## Work required
Lines from the one with "Where should I" through the end of the records, and no others, are what the answer should contain, copied exactly; please keep pictures out.

## Listed entries
┏━━

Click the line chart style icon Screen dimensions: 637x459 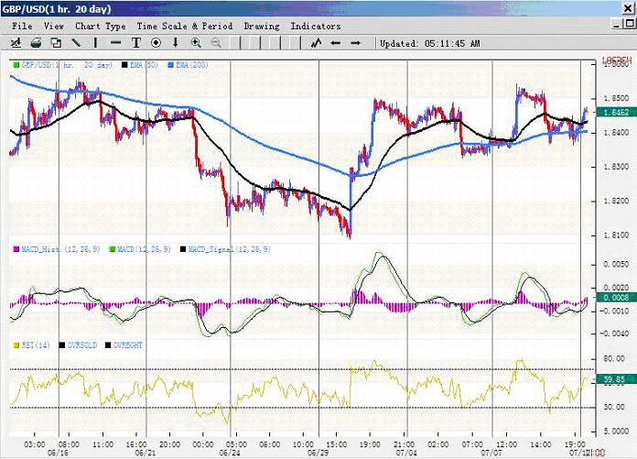pyautogui.click(x=316, y=43)
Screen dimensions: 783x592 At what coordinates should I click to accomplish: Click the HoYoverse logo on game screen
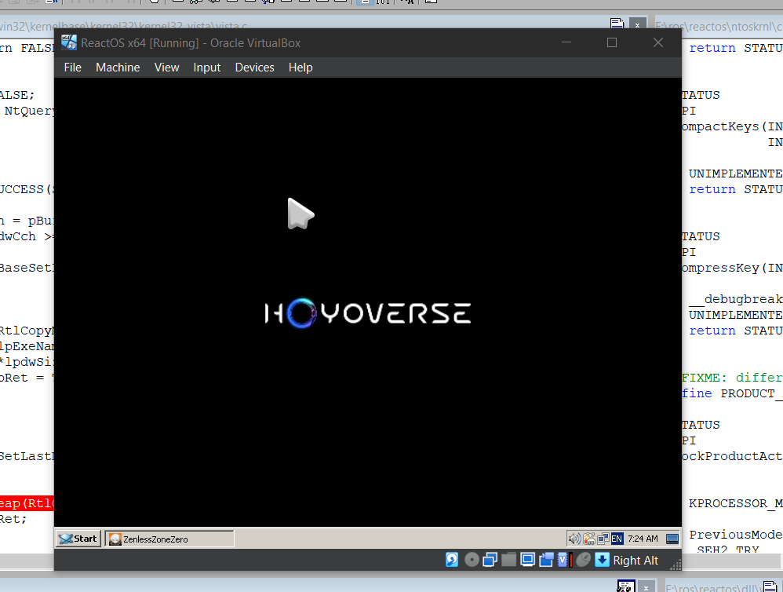[x=368, y=314]
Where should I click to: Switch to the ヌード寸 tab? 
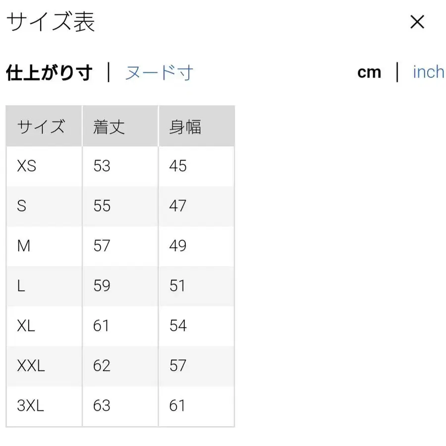coord(159,72)
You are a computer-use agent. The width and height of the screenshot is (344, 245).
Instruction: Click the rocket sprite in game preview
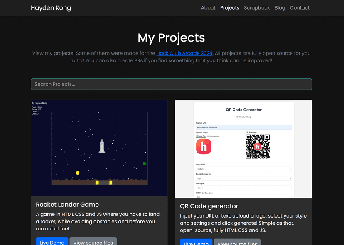102,146
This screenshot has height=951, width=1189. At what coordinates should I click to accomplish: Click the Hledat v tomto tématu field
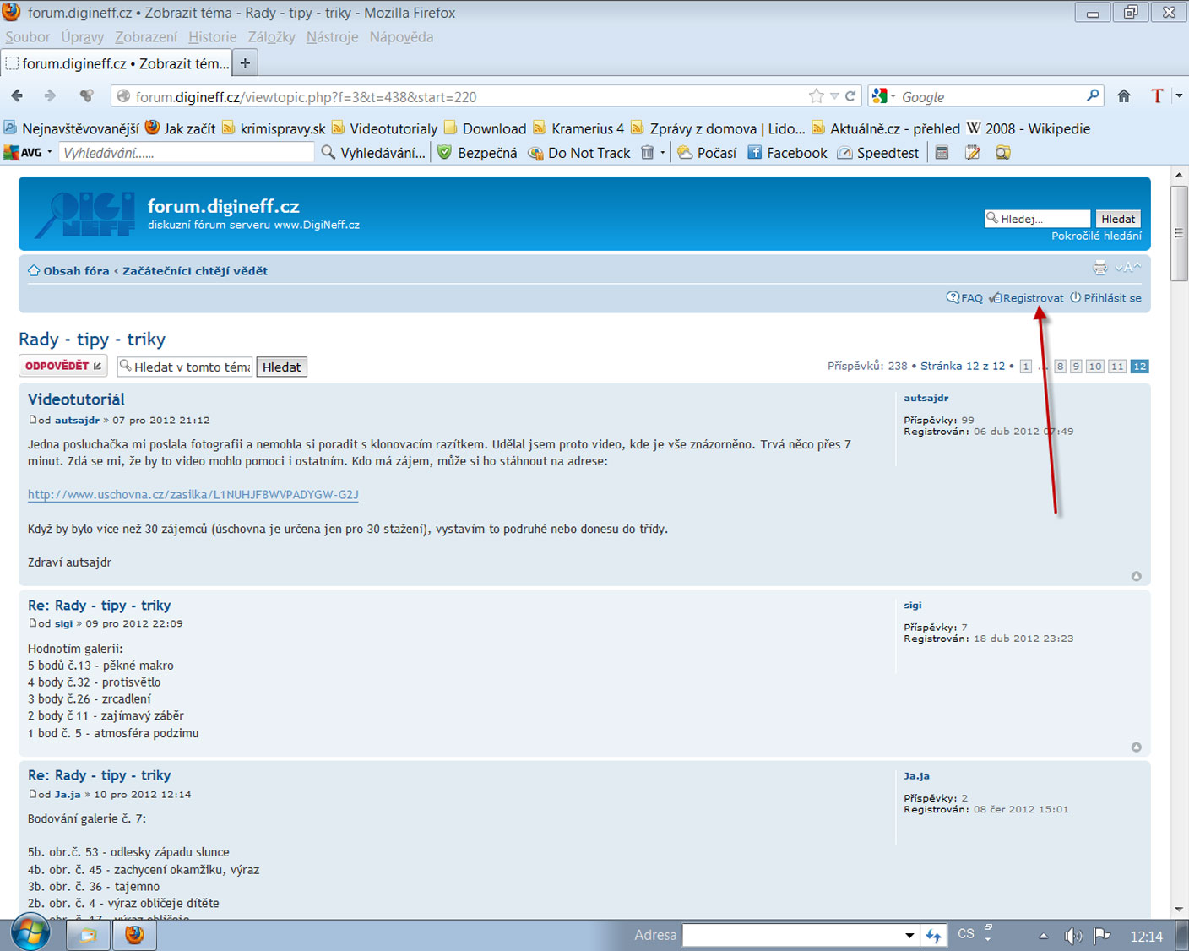click(192, 367)
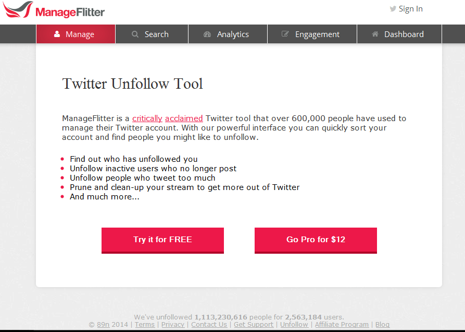Image resolution: width=465 pixels, height=332 pixels.
Task: Open the Terms footer link
Action: 145,325
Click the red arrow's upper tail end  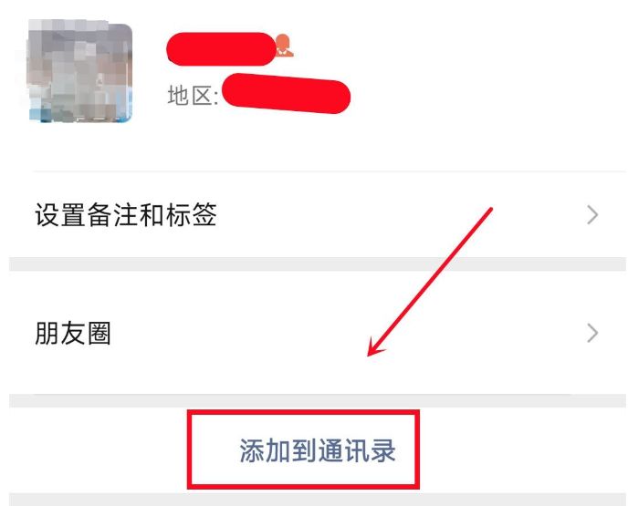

┗━━

## Task solution
Where should I click to: Switch to the ヌード寸 tab? 
coord(159,72)
You are a computer-use agent. The width and height of the screenshot is (344, 245).
Instruction: Click the rocket sprite in game preview
102,146
This screenshot has height=951, width=1189. At what coordinates should I click to accomplish: Click the Hledat v tomto tématu field
click(192, 367)
Image resolution: width=465 pixels, height=332 pixels.
Task: Open the Terms footer link
Action: 145,325
Click the red arrow's upper tail end  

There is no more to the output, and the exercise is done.